That’s not to say there aren’t significant risks for established operators, including different cultures and ways of doing business, but with such high margins on offer, the opportunity is too good to miss. And if operators can find the right local partner and recruit experienced talent, these challenges can easily be overcome.
The small guy advantage
The growth and fragmentation of the global iGaming industry offers smaller operators - and suppliers - the chance to compete with tier ones on a more level playing field.
The introduction of the dot country model across Western Europe, beginning with Denmark in 2012 and the UK in 2014, saw a vast swathe of consolidation and M&A activity.
The logic was simple: with a higher taxation burden for operators, scale was more important than ever.
At the same time, regulatory requirements made it harder for new entrants without significant financial backing, while new, consolidated gaming behemoths like Paddy Power Betfair and GVC Ladbrokes Coral could blow all competition out of the water on the marketing front.
Against this backdrop, things were not looking bright for smaller, innovative operators looking to carve out a space and grab market share, at least in Europe’s mature markets.
But it is a different question in newly-emerging markets, like those listed above.
Indeed, the consolidated giants have tended to be extremely risk averse when it comes to these markets, in many cases withdrawing from grey jurisdictions out of concern that activity will preclude them from a licence should the market ultimately regulate.
Accordingly, those willing to take bold and considered moves in markets where larger competitors are absent can assume market-leading positions before legislation arrives.
Certainly, there are risks attached to such a strategy, but it is also a fairly established business model: grab easier grey market revenues to build the scale required to compete in regulated white markets.
Winning the race in iGaming’s emerging markets could be the only way to compete on a global scale over the next decade.
Cashing in on the future
So how to achieve success in the US, Latin America, Asia and beyond?
Of course, there is no single solution, but rather a set of principles that can ensure you build an operation that can react and adapt to the multitude of challenges posed by a disparate set of emerging markets.
--- --- ---
▶ _YOUR OBJECTIVE_
Continue the passage on smaller iGaming operators in emerging markets, writing the next part after its final sentence.
--- --- ---
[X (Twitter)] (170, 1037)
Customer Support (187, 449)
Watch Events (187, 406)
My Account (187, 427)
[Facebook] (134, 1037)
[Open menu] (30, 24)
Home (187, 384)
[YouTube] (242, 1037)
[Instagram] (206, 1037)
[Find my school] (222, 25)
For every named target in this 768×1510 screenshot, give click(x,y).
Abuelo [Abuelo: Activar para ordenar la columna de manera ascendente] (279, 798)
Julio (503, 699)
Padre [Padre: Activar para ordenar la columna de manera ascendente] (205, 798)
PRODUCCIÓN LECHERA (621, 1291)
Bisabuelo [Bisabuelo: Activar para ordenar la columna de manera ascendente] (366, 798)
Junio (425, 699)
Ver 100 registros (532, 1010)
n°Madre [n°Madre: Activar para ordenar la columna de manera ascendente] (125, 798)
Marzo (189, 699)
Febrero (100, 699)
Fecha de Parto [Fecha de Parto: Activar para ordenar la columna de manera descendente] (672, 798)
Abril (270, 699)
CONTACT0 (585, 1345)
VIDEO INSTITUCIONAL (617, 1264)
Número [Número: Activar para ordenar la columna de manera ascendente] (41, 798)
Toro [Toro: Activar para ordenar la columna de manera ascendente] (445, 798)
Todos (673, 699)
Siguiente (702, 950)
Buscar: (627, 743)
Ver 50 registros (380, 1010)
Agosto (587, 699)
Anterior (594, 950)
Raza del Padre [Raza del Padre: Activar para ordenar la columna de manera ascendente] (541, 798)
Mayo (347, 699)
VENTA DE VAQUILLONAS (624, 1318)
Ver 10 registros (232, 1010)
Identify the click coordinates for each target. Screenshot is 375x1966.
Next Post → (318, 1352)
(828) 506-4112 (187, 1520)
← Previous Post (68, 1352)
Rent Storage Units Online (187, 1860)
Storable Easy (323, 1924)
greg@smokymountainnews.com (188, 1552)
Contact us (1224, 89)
--- --- ---
▶ _ANSWER SECTION_
Top of the list is recruiting the best available talent. Even jurisdictions without a regulated iGaming sector tend to have a pool of talent that has worked for grey market operators, or for parallel industries.
Using resources such as BettingJobs.com can make it a simple and pain-free process to access this talent and kickstart your expansion in these territories.
By teaming local talent with global iGaming expertise, even far flung markets where you may not have a base are not out of reach.
Aside from talent, there are other questions to consider. For one, it is important to select which markets you intend on targeting.
We have already shown there are opportunities to be had globally, from Asia, to Africa to the Americas. But expecting to be able to make an impact across the board is unrealistic. Even the largest tier one operators, perhaps with the exception of bet365, pick their battles wisely.
Look for markets with similarities, where you may be able to pool resources and expertise; launching in a handful of Latin American markets simultaneously is a wiser play than trying to conquer Peru, Kenya and Vietnam.
On top of all this, look closely at the United States. This is the most exciting iGaming market in the world right now, with almost limitless potential to become the global leader for the sector.
Even if you are not yet a major player in iGaming, there will be opportunities if you act shrewdly. With each state regulating independently, and often in very different ways, some states may present the chance to gain a foothold.
This is a once-in-a-lifetime opportunity and you would not want to miss out.
There is a brave new iGaming world out there. Adapting to this new reality faster than the competition is the only way to survive.